The inverted UART TTL protocol starts with a 1 as the start bit, which is perfect as so does the WS2812 protocol. Which means the 8 bits can be encoded as START + 2 bits, then 2 * 3 bits.

A single byte with 8N1 encoding can perfectly encode 3 bits of the WS2812 protocol.

I won’t go into the details of it, as the explanation from Josh is already pretty straighforward.

Practice

Slow inverter

A naive RTL inverter wasn’t fast enough. Basically it is because when the NPN is in saturation, it needs a lot of current out of the base to go back to cutoff. I needed to have a much faster cutoff.

Acquisition with 2/8 channels at 12 MHz
in: """"""""""""\..................................................
out:............................................................/""

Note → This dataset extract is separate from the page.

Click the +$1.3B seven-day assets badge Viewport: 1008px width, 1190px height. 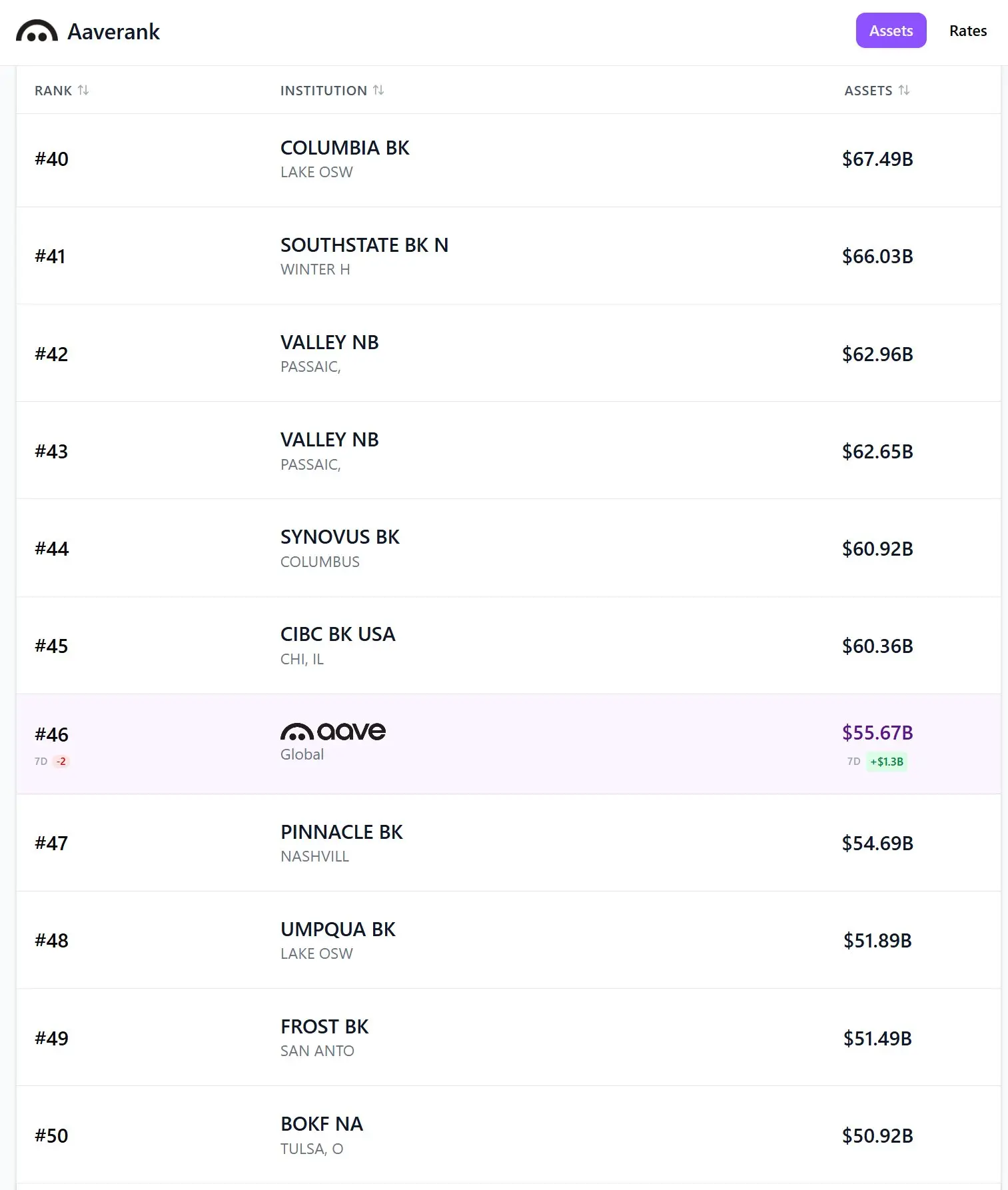[886, 762]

Output of sigrok-cli -O ascii. Each char is a sample at 12MHz, so around 83ns

It is a regular RTL inverter, so placing a capacitor in parallel with the input resistor decreases the time needed for a driving stage to forward-bias a driven stage’s base-emitter junction. I was hinted to use a 1N4148-based Baker clamp which is designed for that exact purpose as it doesn’t allow the NPN into saturation. It did work, but only achieved a 4x increase. I also tried with just a schottky diode (1N5711), to end up with a so-called schottky transistor, with similar increases.

Baker clamp Inverter

Baker Clamp Inverter (source: Wikipedia)

Then after several experiments, I replaced D1 with a red LED and D2 with a green LED and the cutoff was almost instant.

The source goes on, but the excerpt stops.